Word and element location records
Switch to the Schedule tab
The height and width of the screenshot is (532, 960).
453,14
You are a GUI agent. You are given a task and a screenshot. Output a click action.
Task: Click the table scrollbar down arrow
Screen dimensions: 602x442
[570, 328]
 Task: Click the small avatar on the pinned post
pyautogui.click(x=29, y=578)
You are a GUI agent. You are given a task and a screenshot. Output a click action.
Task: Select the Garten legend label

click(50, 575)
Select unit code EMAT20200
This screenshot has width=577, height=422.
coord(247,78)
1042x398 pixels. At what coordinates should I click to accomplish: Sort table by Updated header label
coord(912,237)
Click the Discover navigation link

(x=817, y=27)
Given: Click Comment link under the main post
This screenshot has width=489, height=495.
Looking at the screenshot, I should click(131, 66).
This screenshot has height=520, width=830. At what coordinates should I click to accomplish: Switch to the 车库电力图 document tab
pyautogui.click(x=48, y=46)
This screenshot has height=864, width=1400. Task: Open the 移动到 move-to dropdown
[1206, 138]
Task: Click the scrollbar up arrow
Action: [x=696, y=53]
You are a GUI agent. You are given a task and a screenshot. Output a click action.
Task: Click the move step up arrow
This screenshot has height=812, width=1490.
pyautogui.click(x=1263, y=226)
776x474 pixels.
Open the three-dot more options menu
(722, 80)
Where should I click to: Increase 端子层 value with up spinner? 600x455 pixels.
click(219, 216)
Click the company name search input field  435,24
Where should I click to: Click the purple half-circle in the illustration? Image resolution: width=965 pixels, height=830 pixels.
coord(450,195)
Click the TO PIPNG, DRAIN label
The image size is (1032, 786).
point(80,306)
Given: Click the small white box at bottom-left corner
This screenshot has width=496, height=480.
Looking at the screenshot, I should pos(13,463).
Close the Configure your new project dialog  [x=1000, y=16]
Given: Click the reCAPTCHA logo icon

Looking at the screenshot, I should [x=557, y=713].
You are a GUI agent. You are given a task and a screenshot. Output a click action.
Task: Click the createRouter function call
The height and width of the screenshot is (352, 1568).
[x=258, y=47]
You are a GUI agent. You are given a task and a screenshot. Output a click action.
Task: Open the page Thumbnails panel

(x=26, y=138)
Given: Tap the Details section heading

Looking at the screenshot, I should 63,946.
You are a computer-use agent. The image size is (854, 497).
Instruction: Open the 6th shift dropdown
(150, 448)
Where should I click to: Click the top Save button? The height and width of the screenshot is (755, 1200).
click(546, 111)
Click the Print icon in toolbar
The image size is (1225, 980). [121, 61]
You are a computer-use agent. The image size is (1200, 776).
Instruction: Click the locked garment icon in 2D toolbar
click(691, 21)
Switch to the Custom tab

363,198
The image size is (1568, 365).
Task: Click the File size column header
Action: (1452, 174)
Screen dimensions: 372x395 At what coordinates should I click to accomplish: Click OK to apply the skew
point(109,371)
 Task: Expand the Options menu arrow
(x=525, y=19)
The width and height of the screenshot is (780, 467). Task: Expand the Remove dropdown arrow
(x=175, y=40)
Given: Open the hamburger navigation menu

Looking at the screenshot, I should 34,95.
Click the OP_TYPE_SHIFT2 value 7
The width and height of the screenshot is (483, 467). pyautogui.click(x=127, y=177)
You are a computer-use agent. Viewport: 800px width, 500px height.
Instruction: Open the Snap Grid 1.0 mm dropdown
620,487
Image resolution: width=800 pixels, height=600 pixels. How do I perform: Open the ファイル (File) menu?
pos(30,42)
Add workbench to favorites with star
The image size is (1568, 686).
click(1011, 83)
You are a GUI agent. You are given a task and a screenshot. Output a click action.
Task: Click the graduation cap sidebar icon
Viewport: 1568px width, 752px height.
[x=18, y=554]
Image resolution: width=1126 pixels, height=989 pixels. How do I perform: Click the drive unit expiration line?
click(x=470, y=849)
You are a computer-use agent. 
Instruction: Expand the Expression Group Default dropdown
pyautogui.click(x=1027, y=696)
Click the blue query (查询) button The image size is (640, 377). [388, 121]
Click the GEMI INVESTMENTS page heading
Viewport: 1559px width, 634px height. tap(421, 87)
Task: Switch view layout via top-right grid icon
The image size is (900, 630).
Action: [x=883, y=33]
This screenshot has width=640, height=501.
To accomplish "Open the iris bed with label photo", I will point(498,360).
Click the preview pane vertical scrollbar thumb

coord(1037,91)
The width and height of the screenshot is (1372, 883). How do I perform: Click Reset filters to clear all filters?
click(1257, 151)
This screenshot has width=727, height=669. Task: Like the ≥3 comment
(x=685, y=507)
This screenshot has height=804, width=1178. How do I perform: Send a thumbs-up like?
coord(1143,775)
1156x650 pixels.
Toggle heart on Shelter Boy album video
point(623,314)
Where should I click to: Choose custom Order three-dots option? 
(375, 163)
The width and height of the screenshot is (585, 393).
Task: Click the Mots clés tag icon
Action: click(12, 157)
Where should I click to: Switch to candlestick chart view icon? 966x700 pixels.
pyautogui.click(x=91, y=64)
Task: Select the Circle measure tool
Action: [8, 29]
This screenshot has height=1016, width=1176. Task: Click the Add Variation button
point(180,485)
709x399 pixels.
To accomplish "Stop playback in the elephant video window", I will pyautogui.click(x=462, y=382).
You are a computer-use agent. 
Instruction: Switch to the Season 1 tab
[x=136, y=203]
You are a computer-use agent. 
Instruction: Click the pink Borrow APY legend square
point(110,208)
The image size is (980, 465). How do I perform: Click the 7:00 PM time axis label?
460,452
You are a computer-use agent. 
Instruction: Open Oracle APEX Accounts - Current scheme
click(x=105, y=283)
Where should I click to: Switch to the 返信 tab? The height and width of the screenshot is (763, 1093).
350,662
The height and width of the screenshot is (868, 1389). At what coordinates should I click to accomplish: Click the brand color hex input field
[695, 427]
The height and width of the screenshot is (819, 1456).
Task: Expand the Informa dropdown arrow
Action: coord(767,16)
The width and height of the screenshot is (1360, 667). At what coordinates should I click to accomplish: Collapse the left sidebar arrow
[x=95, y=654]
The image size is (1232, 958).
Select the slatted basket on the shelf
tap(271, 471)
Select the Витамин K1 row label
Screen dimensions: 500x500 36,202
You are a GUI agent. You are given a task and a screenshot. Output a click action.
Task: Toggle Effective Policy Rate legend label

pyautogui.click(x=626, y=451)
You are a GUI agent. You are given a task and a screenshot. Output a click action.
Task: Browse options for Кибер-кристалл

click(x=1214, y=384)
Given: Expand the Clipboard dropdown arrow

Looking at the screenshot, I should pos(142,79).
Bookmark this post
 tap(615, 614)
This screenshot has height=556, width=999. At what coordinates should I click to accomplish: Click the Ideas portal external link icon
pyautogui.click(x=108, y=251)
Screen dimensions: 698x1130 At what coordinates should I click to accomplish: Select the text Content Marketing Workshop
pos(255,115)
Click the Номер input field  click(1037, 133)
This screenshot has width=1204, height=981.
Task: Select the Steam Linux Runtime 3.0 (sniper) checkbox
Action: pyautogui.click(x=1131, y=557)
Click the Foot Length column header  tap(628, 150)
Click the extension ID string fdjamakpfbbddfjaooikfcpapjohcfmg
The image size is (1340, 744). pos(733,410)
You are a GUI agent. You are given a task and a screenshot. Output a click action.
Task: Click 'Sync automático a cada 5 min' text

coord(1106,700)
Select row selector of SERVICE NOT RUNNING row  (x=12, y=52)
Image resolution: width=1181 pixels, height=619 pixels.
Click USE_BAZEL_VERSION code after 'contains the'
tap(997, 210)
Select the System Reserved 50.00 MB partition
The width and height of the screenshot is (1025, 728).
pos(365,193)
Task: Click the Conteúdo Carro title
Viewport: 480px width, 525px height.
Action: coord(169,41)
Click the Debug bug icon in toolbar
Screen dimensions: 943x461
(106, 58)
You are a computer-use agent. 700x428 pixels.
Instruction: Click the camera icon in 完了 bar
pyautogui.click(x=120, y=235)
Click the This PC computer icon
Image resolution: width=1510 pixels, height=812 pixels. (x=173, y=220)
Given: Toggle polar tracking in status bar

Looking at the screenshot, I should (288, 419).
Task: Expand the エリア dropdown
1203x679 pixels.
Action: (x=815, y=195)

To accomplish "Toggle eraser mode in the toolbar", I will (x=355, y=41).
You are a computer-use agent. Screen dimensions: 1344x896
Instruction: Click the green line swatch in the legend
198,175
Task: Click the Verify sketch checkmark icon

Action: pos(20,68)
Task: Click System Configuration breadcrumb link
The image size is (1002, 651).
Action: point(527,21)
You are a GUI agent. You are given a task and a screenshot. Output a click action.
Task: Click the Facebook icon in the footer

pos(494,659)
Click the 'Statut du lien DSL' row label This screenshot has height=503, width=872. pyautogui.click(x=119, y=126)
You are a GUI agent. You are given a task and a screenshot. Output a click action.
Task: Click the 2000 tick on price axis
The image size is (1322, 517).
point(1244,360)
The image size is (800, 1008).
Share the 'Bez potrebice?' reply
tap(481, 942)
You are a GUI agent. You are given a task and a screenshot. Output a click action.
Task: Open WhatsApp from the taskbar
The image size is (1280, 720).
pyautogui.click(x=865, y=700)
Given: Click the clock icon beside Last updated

● **Task**:
Reproduce the listing lines verbatim, starting at the line that contains "Where should I click to: Increase" and ending at the line that contains "(x=525, y=19)", with both of those lines included.

● **Output below**:
Where should I click to: Increase 端子层 value with up spinner? 600x455 pixels.
click(219, 216)
Click the company name search input field  435,24
Where should I click to: Click the purple half-circle in the illustration? Image resolution: width=965 pixels, height=830 pixels.
coord(450,195)
Click the TO PIPNG, DRAIN label
The image size is (1032, 786).
point(80,306)
Given: Click the small white box at bottom-left corner
This screenshot has width=496, height=480.
Looking at the screenshot, I should pos(13,463).
Close the Configure your new project dialog  [x=1000, y=16]
Given: Click the reCAPTCHA logo icon

Looking at the screenshot, I should [x=557, y=713].
You are a GUI agent. You are given a task and a screenshot. Output a click action.
Task: Click the createRouter function call
The height and width of the screenshot is (352, 1568).
[x=258, y=47]
You are a GUI agent. You are given a task and a screenshot. Output a click action.
Task: Open the page Thumbnails panel

(x=26, y=138)
Given: Tap the Details section heading

Looking at the screenshot, I should 63,946.
You are a computer-use agent. The image size is (854, 497).
Instruction: Open the 6th shift dropdown
(150, 448)
Where should I click to: Click the top Save button? The height and width of the screenshot is (755, 1200).
click(546, 111)
Click the Print icon in toolbar
The image size is (1225, 980). [121, 61]
You are a computer-use agent. The image size is (1200, 776).
Instruction: Click the locked garment icon in 2D toolbar
click(691, 21)
Switch to the Custom tab

363,198
The image size is (1568, 365).
Task: Click the File size column header
Action: (1452, 174)
Screen dimensions: 372x395 At what coordinates should I click to accomplish: Click OK to apply the skew
point(109,371)
 Task: Expand the Options menu arrow
(x=525, y=19)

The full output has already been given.